→ What you should do
Could you output the records between the lines holding "Where should I" and "coord(293,227)", inclusive, as a two-column CSV with the columns "instruction" and "location"? Each record should be one row, with each field quoted and line breaks replaced by spaces, and the pictures left out.

→ Extracted data
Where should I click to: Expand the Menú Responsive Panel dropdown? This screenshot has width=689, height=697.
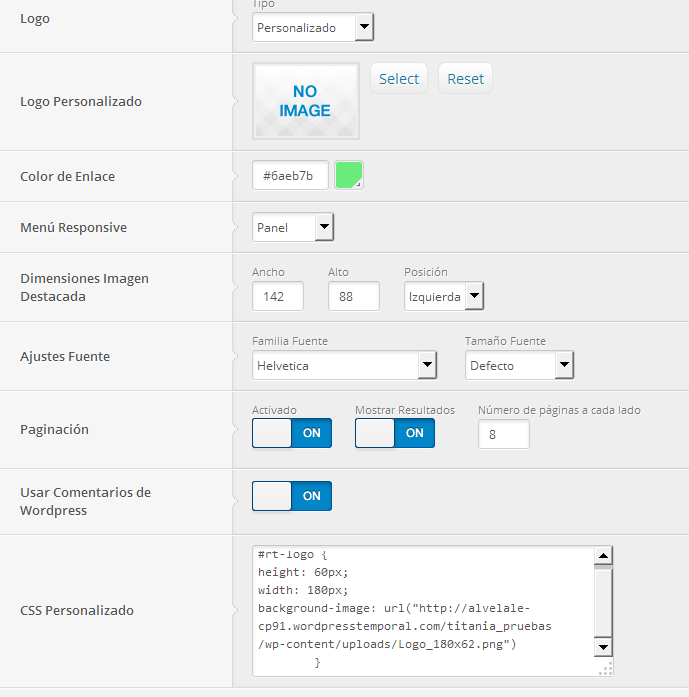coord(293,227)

...

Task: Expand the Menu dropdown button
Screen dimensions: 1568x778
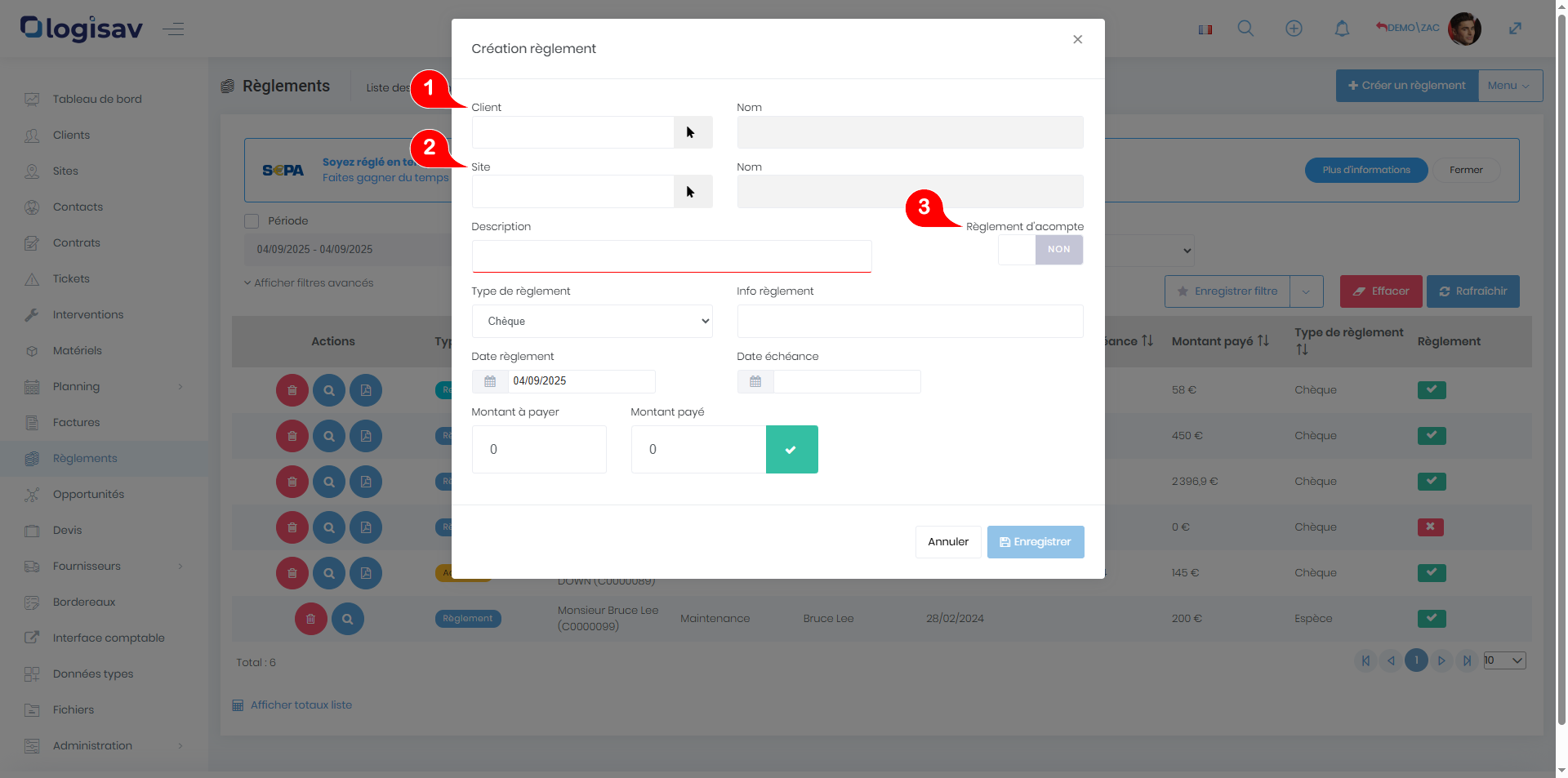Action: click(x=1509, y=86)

→ Response below
instruction,location
"Where should I click to: Expand the Menú Responsive Panel dropdown? This screenshot has width=689, height=697.","coord(293,227)"